I agree with you about Sonny. I've always been fascinated by the dichotomy of Frank and Sonny. Frank was the good guy, but in the beginning he was cold and sarcastic and did nothing to make Vinnie feel cared about. Sonny was the bad guy, but he was so warm and caring, Vinnie couldn't resist him (whether in a romantic way or not). And with Vinnie's own family cutting him off, that left only the badguy to be his friend. I love Frank, but he played that whole situation all wrong.

Date: 2010-06-22 04:24 pm (UTC)
From: [identity profile]
Since Stephen Cannell and Frank Lupo decided the relationship of the arc would be between Vinnie and Sonny, I'd say they had to have known that Sonny would have to be likable guy. (And Cannell cast Ray personally, so he knew just what he could bring to the role.)

I know how frustrating it can be for readers to focus on something other than what I consider the main point of the story. But that's entirely their right!

Date: 2010-06-05 04:33 pm (UTC)
From: [identity profile]
I have never heard of misaimed fandom. There is so much out there in fanfic that addresses everything under the sun, including major taboos, that I kinda thought that was what fandom and slash was for...addressing things not normally addressed in "pretty little fictions." Now much of fanfic is not well-written, but that's another subject. If the author cannot pull off her insane idea, then, well, it may not be the idea that is the problem but the writing itself.

As for liking the villains, it depends on how it's done. If done well, you find yourself liking the bad guy and then questioning it, which is a GOOD thing and a tribute to good writing (getting the viewer/reader to question, philosophically, some things they might think are black and white when really things come in shades of gray.)

I have liked quite a few villains in my time. I love Lestat. I'm always on the side of the misunderstood vampire. I like Spike from Buffy (and always have.) A more recent film I watched where I found myself liking a serial killer (and maybe a little shocked about that) was the film "Mr. Brooks" starring Kevin Costner. In every way he was a pretty good guy...he just had this little quirk...he liked to kill couples as they made love. Just a little quirk, mind you.
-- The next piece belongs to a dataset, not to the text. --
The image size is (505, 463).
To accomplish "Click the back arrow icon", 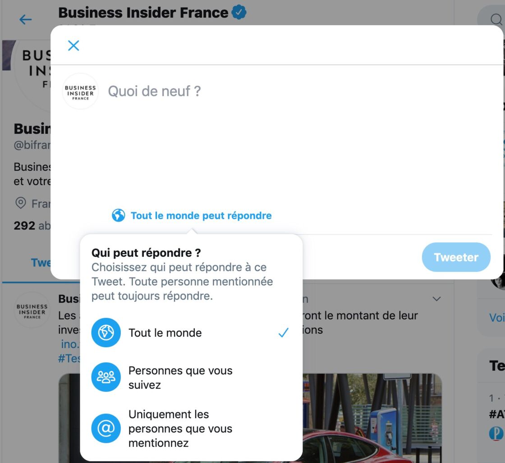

And of course the BIGGIE is (and like you I am not over him and never intend to get over him) is Sonny Steelgrave. What I like about this character is that he's not as dumb as he sometimes acts, he does have feelings (not just coldness) and he is a businessman. I think I may see the character slightly differently from you, which is perfectly fine, in that his "evilness" is purely business, not really personal. I never saw him, like you do, as homophobic. In fact, I saw him as maybe more open than others that way (compared to his brother and Tony.) I never saw him as racist, either. But maybe I missed something. Or maybe it's my penchant to always be defending him. But he is not going to lose sleep over doing what needs to be done to keep himself and his loved one safe, and keep his business on-going. Now a lot of people say that he corrupts Vinnie, but I see it the other way around (and write from this pov a lot) wherein Vinnie comes along and corrupts Sonny, makes Sonny feel a bit more, feel conscience, compassion, makes him want to be a better person. Well, I think about that episode with Joey the singer, where Sonny is pushed by others (like Mack) into doing bad things he doesn't seem to really want to do. And he argues with Vinnie over Joey, but you can see he really tries to take Vinnie's advice to heart and is sorry that he cannot do that because business is business. There are other things about Sonny that I'm not even sure I can put into words as to why he is such a sympathetic characters. The actor did a bang up job...I give him major credit. I think the writers took stuff from the actor and wrote later on more for the way Sharkey was "taking off" with him, and it was later that Sonny became more and more sympathetic and vulnerable that you just were so sure he had something inside him worth saving, worth it for Vinnie to save.

I have never watched The Shield. I despise The Sopranos and never felt sympathy for ANY of those characters so got bored with it quite quickly. It did not push any of my "good" buttons. I can fall for villains, but I don't like shows with only cold characters. However, I like Patty in "Damages" and she's NOT nice.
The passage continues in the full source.